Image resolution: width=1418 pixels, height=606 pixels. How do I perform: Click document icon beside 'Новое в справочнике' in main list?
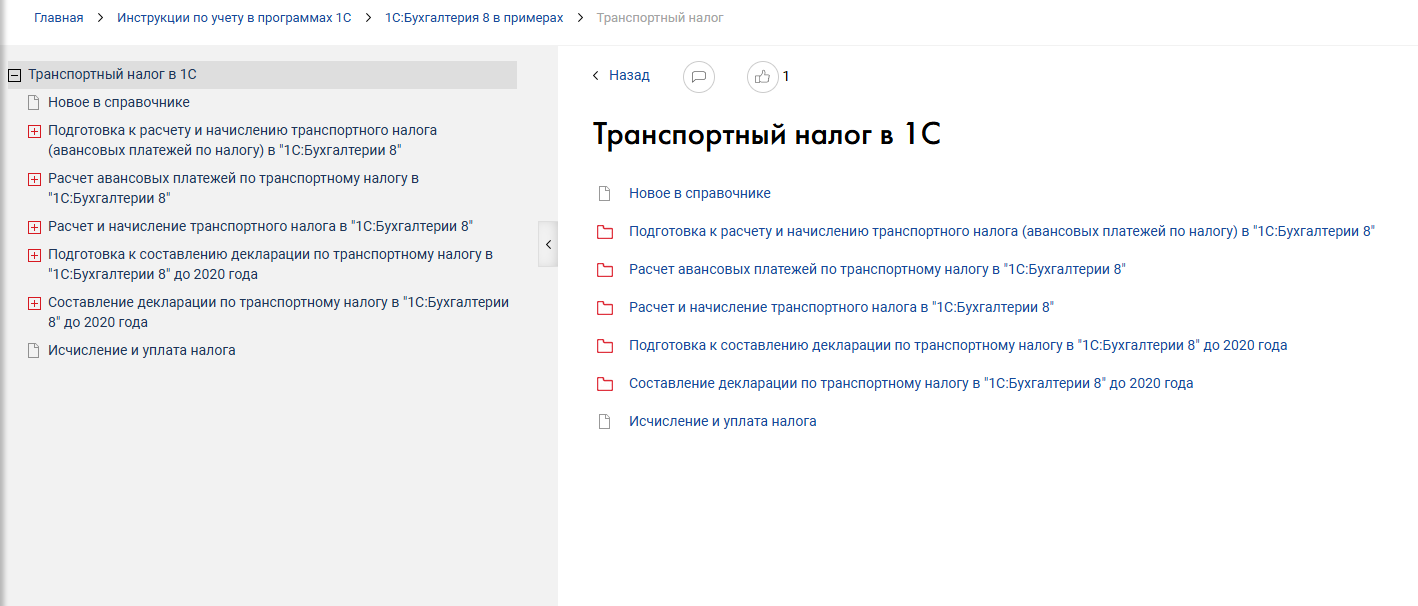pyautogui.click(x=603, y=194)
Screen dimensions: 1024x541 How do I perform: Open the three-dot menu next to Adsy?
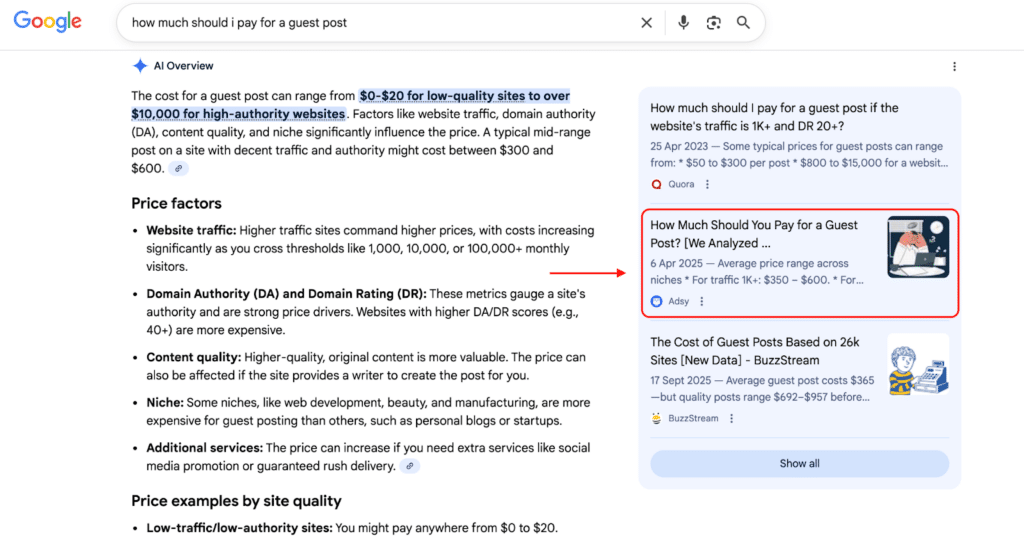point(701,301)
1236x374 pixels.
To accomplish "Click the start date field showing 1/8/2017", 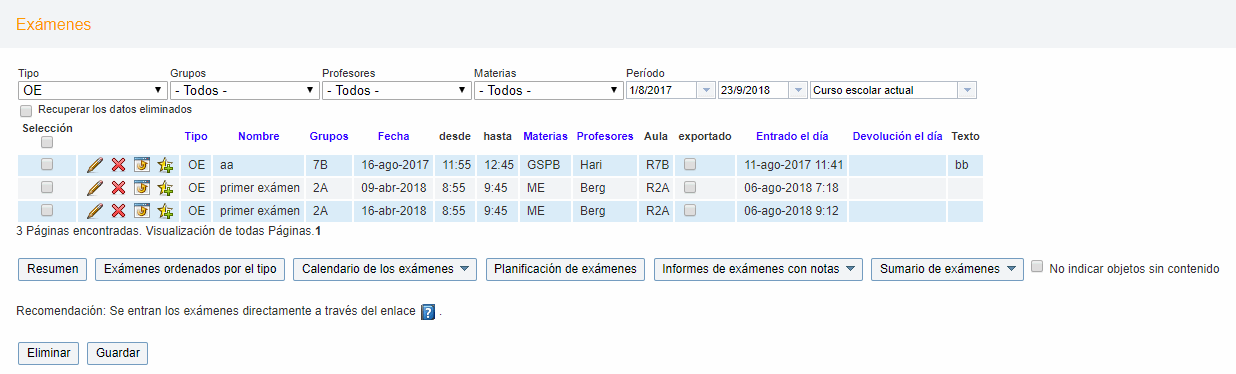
==========
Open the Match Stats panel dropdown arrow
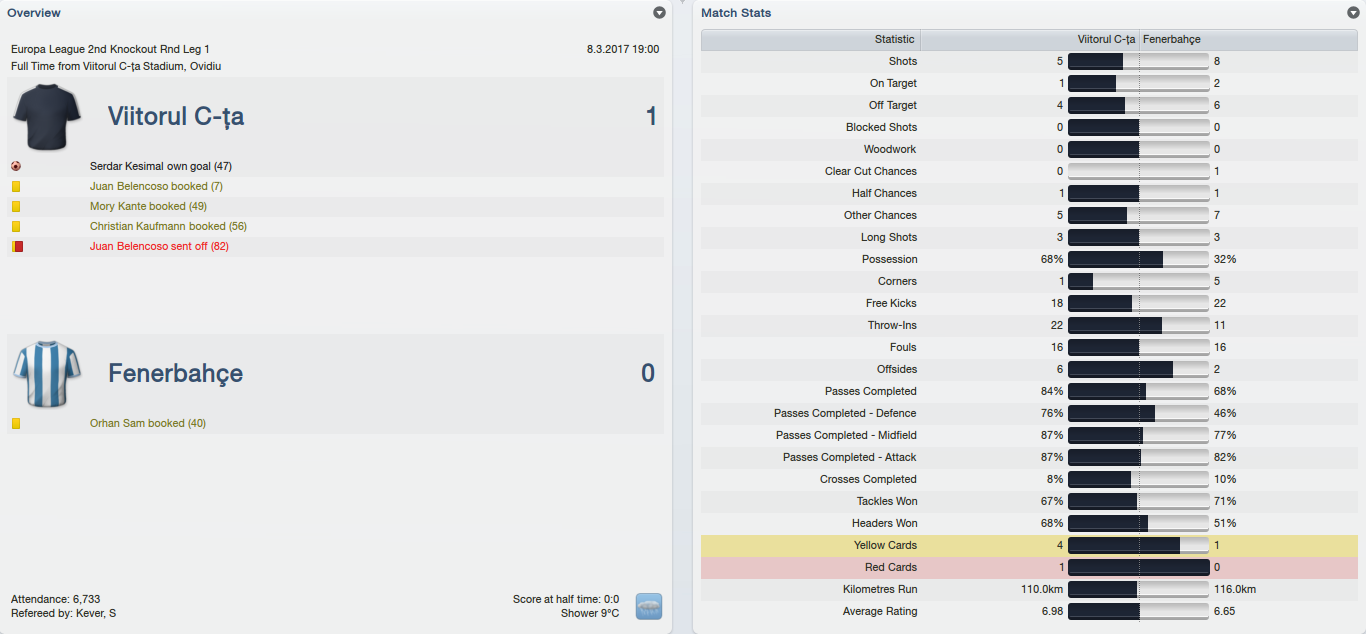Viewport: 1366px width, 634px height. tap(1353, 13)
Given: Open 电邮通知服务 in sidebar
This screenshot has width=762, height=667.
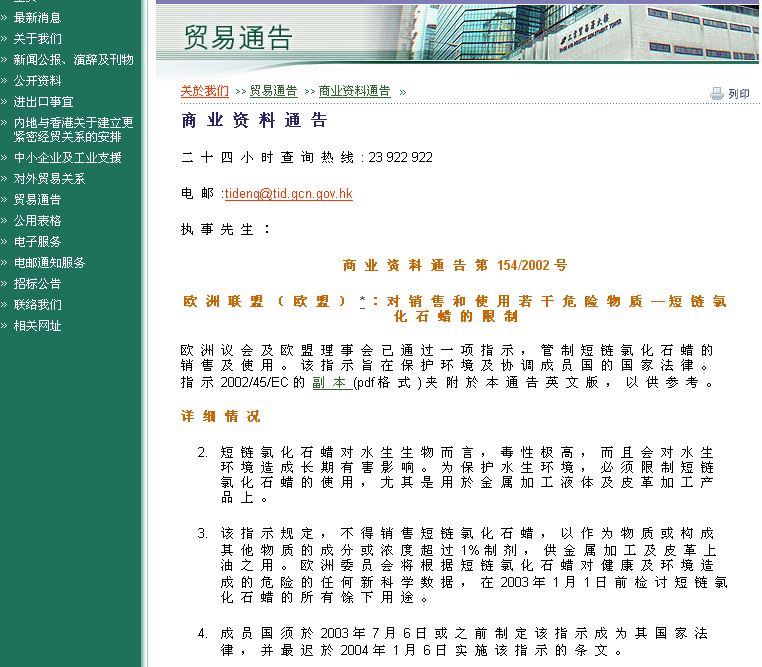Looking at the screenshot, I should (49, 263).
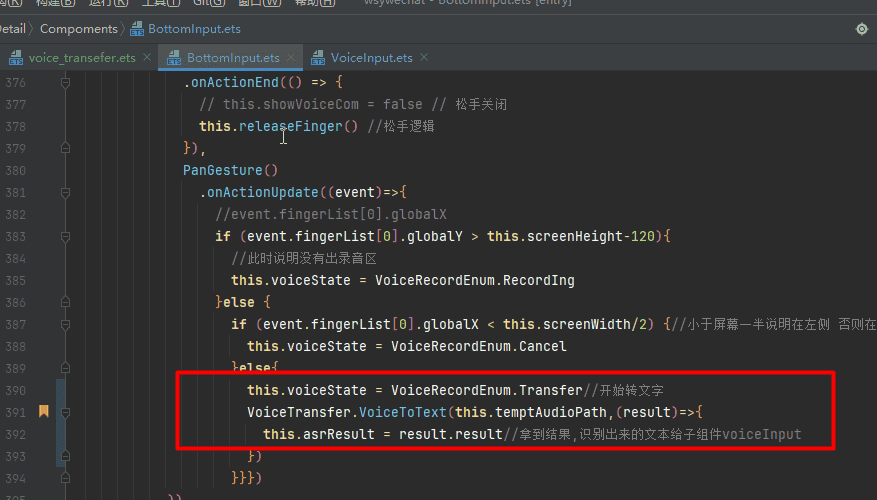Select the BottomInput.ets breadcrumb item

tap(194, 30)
==========
> _WHAT IS REQUIRED_
Print the line above containing "1236x374 pixels.", the line containing "the start date", and everything between them, exactly as written. Pictures stay out.

> _RESULT OF THIS EXERCISE_
1236x374 pixels.
To accomplish "Click the start date field showing 1/8/2017", 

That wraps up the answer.